Spring AOP not working for method call inside another method
Update 2022:
Now I personally prefer using TransactionHandler class described here - much cleaner and flexible way.
Original answer:
It can be done by self injection usage. You can call inner method through injected instance:
@Component
public class Foo {
@Resource
private Foo foo;
public void method1(){
..
foo.method2();
..
}
public void method2(){
..
}
}
Since Spring 4.3 you also can do it using @Autowired.
As of 4.3, @Autowired also considers self references for injection, i.e. references back to the bean that is currently injected.

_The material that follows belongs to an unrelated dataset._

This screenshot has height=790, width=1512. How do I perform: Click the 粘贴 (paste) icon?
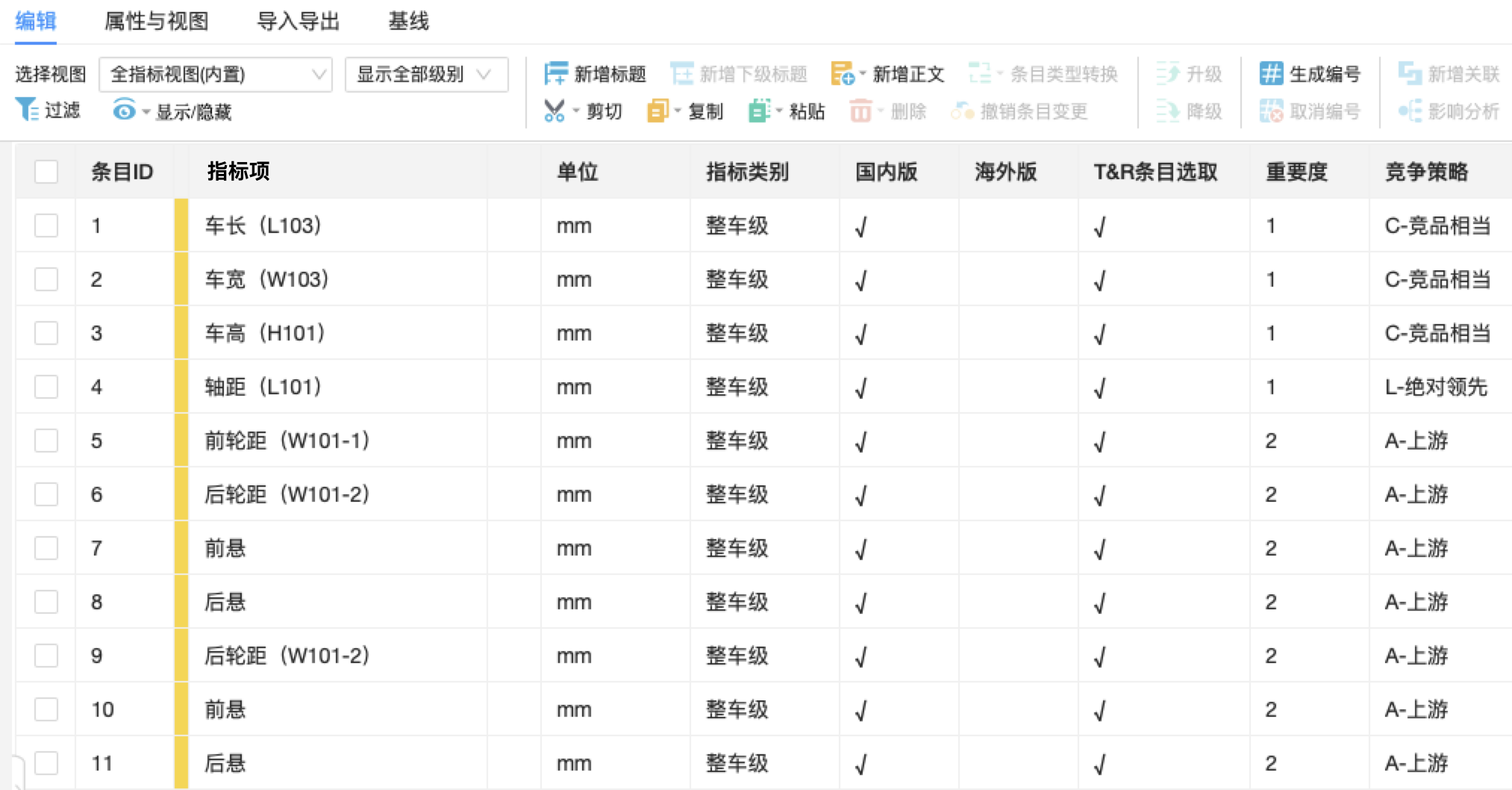click(759, 111)
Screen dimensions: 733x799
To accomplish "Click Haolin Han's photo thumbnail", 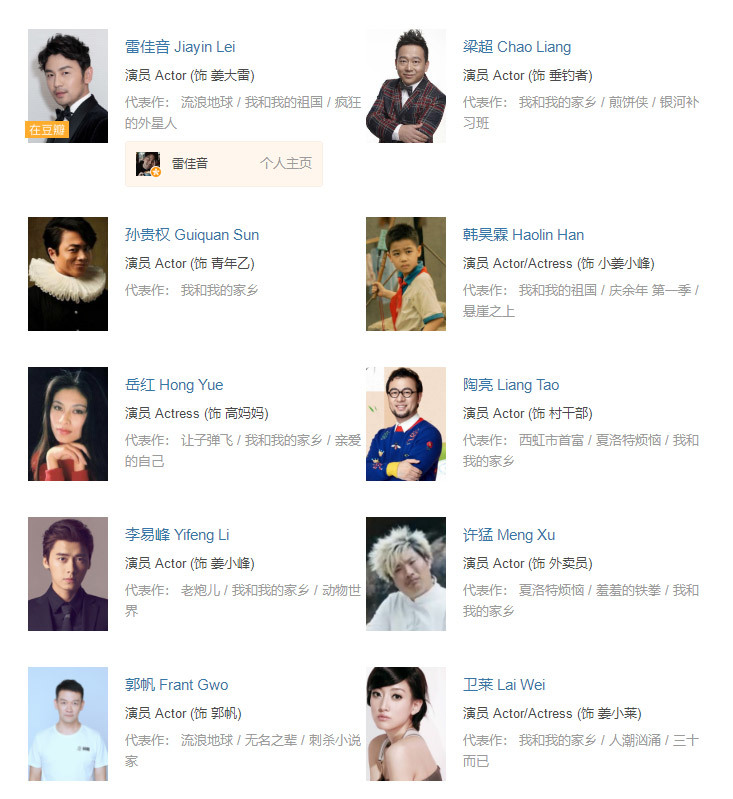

I had the same kind of problem and I overcame by implementing Spring's ApplicationContextAware
,BeanNameAware
and implementing corresponding methods as below.
class ABC implements ApplicationContextAware,BeanNameAware{
@Override
public void setApplicationContext(ApplicationContext ac) throws BeansException {
applicationContext=ac;
}
@Override
public void setBeanName(String beanName) {
this.beanName=beanName;
}
private ApplicationContext applicationContext;
private String beanName;
}
then I replaced this.
with ((ABC) applicationContext.getBean(beanName)).
while calling the methods of the same class. This ensures that calls to methods of the same class happen through the proxy only.
So method1()
changes to
public void method1(){
.........
((ABC) applicationContext.getBean(beanName)).method2();
...........
}
Hope this helps.
The aspect is applied to a proxy surrounding the bean. Note that everytime you get a reference to a bean, it's not actually the class referenced in your config, but a synthetic class implementing the relevant interfaces, delegating to the actual class and adding functionality, such as your AOP.
In your above example you're calling directly on the class, whereas if that class instance is injected into another as a Spring bean, it's injected as its proxy, and hence method calls will be invoked on the proxy (and the aspects will be triggered)
If you want to achieve the above, you could split method1
/method2
into separate beans, or use a non-spring-orientated AOP framework.
The Spring doc (section "Understanding AOP Proxies") details this, and a couple of workarounds (including my first suggestion above)
Spring AOP framework is "proxy" based, the documentation at Understanding AOP Proxies explains it very well.
When Spring constructs a bean that is configured with an aspect (like "ABC" in your example), it actually creates a "proxy" object that acts like the real bean. The proxy simply delegates the calls to the "real" object but by creating this indirection, the proxy gets a chance to implement the "advice". For example, your advice can log a message for each method call. In this scheme, if the method in the real object ("method1") calls other methods in the same object (say, method2), those calls happen without proxy in the picture so there is no chance for it to implement any advice.
In your example, when method1() is called, the proxy will get a chance to do what ever it is supposed to do but if method1() calls method2(), there is no aspect in the picture. However, if method2 is called from some other bean, the proxy will be able to carry out the advice.